» **Exercise**: Find every line in the entries below that contains the word "Open", and copy each one out. Count a match only when the capital and lowercase letters are the same.

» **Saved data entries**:
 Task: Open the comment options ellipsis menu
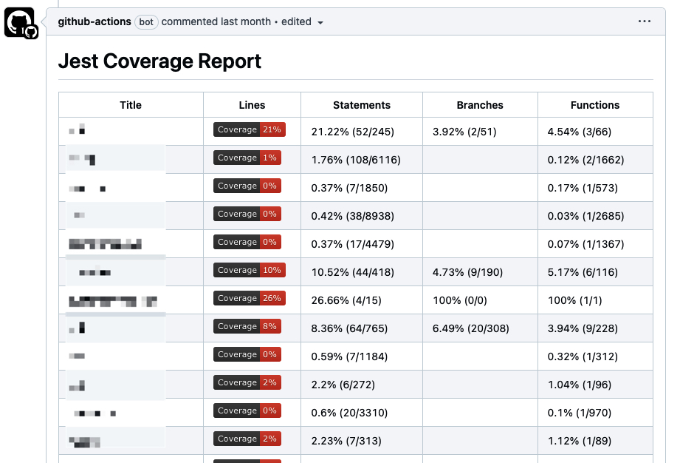tap(644, 21)
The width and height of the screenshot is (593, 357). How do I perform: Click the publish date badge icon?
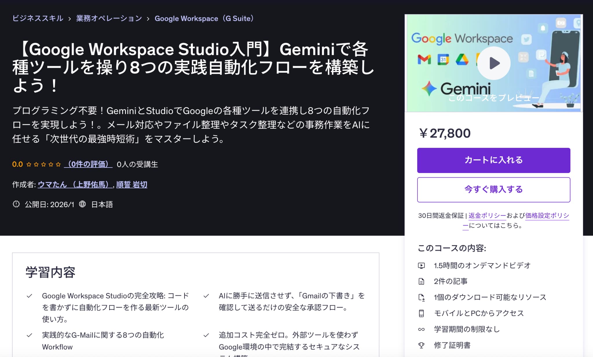point(16,204)
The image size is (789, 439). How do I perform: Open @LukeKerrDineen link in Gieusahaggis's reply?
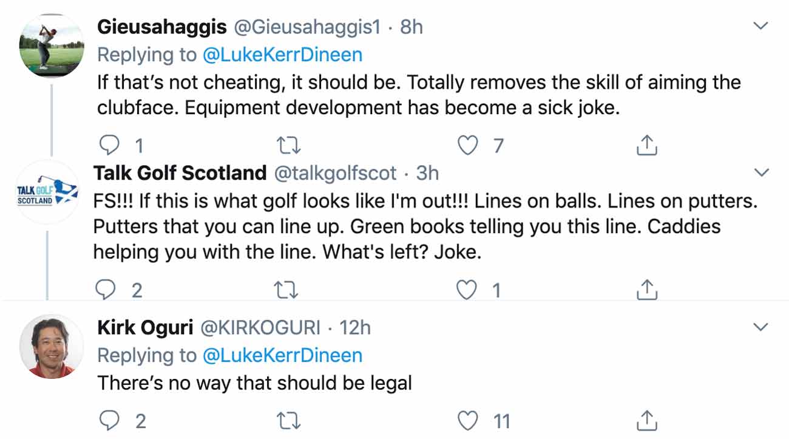click(282, 55)
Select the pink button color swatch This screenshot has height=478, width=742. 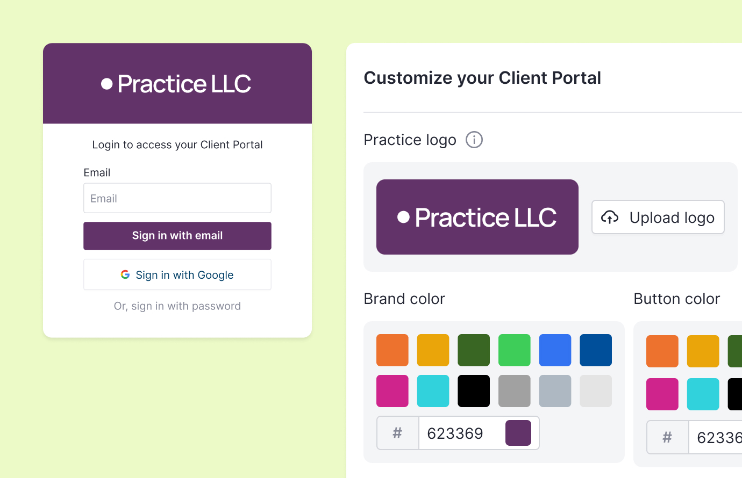[x=662, y=394]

» **Reply**:
 Task: Open the comment options ellipsis menu
The image size is (789, 439). How do I perform: Open @LukeKerrDineen link in Gieusahaggis's reply?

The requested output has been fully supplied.